To provide a validator, you can either pass a sub reference, or an array reference shaped like this:
my $array_validator = [
'Name of the validator, as a string',
sub {
# this is the validator!
},
@any_additional_parameter_even_none
]
This is useful if you want to associate a name to the tests, and also if you want to pass additional parameters. Do you need them? It's up to you to decide.

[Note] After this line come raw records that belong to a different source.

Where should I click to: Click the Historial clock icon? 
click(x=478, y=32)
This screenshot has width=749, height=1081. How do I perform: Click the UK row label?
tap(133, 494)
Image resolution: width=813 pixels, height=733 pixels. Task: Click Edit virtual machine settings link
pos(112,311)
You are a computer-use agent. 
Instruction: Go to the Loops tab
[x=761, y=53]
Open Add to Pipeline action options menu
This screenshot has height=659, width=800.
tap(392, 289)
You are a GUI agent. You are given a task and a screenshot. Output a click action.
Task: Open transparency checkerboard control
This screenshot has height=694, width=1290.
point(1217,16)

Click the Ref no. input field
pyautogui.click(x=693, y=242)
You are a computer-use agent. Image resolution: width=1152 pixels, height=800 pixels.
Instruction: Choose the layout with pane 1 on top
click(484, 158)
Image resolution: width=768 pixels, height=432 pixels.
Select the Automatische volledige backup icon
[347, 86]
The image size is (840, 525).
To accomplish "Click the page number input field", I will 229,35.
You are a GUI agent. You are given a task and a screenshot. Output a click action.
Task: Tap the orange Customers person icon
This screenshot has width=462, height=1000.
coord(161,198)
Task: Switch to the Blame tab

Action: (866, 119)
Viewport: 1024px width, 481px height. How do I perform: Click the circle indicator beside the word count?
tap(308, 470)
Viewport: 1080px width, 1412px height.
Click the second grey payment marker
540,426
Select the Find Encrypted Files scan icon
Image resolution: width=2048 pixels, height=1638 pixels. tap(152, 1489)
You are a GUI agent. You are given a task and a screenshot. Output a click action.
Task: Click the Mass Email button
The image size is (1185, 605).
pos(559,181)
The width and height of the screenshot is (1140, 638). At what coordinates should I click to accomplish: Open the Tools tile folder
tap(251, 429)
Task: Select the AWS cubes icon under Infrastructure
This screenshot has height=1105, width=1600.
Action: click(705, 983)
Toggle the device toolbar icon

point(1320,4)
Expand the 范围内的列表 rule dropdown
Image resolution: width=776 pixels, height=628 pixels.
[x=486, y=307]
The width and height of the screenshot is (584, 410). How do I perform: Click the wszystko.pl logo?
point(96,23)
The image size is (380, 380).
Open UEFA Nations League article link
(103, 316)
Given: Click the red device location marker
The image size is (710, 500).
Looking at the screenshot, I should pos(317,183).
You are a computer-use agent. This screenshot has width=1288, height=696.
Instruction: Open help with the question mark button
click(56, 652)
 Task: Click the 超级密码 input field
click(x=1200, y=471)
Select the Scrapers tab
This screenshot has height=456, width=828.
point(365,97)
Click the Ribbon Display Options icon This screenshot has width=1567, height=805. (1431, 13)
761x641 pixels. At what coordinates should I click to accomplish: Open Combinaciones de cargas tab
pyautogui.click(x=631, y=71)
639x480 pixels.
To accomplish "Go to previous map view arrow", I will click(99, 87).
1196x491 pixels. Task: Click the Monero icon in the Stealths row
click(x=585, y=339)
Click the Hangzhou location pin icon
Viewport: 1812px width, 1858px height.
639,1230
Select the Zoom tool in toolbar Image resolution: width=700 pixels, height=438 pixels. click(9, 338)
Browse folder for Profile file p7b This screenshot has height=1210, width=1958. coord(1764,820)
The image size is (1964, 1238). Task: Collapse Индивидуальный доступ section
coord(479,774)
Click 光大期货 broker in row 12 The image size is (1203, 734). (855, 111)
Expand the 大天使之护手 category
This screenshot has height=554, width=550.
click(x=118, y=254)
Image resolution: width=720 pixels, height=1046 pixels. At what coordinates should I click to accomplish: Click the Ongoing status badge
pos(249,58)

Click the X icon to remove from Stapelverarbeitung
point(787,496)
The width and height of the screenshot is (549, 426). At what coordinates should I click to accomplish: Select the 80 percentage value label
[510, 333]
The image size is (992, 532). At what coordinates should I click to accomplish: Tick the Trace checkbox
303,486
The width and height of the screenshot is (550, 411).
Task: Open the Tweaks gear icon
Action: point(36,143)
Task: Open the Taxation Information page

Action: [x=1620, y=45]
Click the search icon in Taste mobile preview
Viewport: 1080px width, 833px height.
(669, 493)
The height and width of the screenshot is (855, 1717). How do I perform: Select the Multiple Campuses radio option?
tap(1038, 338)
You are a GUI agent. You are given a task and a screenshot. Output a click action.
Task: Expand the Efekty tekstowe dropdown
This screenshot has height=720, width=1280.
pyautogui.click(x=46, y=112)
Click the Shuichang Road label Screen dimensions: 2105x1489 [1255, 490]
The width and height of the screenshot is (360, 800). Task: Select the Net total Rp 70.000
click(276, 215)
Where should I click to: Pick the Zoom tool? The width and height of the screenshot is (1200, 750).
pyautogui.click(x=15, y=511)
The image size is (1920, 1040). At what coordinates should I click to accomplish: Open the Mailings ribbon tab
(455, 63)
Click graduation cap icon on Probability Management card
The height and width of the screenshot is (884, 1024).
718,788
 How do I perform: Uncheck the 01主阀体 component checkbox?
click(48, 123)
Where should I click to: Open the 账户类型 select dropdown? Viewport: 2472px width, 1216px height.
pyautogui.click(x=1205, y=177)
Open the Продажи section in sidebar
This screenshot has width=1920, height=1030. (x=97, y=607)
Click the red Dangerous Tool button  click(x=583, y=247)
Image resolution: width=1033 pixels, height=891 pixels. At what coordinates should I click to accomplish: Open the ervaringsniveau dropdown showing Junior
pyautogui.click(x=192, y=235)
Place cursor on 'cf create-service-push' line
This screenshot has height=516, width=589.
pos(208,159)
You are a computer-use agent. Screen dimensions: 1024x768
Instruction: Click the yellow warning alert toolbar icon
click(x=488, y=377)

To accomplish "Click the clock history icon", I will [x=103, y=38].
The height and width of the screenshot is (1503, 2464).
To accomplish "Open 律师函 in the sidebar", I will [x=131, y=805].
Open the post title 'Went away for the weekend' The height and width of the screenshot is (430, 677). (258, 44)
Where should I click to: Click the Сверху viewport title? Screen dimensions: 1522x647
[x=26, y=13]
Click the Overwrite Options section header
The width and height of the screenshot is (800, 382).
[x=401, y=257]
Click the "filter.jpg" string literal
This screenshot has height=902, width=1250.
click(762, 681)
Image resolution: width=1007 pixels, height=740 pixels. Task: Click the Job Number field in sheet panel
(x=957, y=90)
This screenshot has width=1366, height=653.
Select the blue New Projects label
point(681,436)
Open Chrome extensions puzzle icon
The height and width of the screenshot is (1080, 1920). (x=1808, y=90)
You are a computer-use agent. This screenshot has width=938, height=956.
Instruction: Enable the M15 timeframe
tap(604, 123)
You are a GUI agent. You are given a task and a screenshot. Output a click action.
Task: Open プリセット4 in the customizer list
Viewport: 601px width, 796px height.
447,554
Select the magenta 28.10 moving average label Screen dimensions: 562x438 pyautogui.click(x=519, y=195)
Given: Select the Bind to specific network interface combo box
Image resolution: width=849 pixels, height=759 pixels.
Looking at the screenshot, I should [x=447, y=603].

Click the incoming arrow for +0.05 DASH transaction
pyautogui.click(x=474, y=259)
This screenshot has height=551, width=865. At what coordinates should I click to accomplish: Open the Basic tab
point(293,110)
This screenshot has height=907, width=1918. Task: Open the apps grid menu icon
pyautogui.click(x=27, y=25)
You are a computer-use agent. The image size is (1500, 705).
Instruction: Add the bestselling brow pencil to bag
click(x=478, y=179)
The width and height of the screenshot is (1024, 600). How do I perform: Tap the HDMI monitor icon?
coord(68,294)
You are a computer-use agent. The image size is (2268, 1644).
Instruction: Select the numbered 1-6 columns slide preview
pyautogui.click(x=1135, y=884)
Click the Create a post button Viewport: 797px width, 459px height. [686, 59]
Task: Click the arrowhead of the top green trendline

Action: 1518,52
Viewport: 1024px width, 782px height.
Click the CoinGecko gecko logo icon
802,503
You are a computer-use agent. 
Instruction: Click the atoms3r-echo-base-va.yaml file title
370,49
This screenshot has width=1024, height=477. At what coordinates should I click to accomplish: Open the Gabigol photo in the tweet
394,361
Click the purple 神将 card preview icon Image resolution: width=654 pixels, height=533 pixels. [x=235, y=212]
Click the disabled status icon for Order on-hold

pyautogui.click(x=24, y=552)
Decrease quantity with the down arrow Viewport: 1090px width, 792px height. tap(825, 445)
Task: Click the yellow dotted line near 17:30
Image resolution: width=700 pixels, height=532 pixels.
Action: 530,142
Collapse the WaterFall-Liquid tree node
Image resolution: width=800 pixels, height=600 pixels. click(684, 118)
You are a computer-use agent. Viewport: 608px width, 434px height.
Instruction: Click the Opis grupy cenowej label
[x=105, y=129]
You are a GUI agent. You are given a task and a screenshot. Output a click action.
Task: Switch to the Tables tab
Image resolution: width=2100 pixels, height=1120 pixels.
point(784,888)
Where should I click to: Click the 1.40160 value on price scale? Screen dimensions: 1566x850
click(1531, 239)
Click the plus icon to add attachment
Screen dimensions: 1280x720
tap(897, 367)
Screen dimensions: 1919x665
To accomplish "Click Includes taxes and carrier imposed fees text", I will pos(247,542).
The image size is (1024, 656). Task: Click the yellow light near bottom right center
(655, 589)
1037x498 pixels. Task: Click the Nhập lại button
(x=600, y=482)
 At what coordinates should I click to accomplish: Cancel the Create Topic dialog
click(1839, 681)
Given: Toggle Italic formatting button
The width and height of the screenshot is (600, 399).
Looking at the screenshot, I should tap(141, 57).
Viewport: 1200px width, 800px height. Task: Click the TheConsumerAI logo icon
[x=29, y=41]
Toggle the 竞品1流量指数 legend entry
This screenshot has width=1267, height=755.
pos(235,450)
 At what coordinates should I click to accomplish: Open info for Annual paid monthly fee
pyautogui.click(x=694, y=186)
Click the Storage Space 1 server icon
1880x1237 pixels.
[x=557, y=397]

After too much talking, let's take a look at an example:
#!/usr/bin/env perl
# vim: sts=3 ts=3 sw=3 et ai :
use strict;
use warnings;
use Data::Tubes qw< pipeline >;
my $input = <<'END';
# this succeeds
foo: bar, number: 12
# this fails due to number: odd and less than 10
foo: baz, number: 3
# this fails due to odd number and non-matching foo
number: 21, foo: galook!
END
pipeline(
'Source::open_file', # source, as before
'Reader::by_line', # reader, as before
'Validator::refuse_comment_or_empty',
'Parser::ghashy',
[
'Validator::thoroughly',
sub { $_[0]{foo} =~ /bar|baz/ },
['is-even' => sub { $_[0]{number} % 2 == 0 }],
['in-bounds' => sub { $_[0]{number} >= 10 && $_[0]{number} <= 21 }]
],
sub {
use Data::Dumper;
$_[0]{rendered} = Dumper [@{$_[0]}{qw< structured validation >}];
return shift;
},
'Writer::to_files',
{tap => 'sink'},
)->(\$input);The output in this case allows you to see the validation process too:
shell$ ./thoroughly-00
$VAR1 = [
{
'foo' => 'bar',
'number' => 12
},
undef
];
$VAR1 = [
{
'number' => 3,
'foo' => 'baz'
},
[
[
'is-even',
''
],
[
'in-bounds',
''
]
]
];
$VAR1 = [
{
'number' => 21,
'foo' => 'galook!'
},
[
[
'validator-0',
0
],
[
'is-even',
''
]
]
];
Note: the above example works only as of release 0.734!
There's little to say to conclude this little article: as any other part in Data::Tubes, the validators are part of a toolkit that helps you accomplish your goals, hopefully without getting in the way. Do you need them? Probably not. Are they useful? Mostly yes... but it's up to you to decide!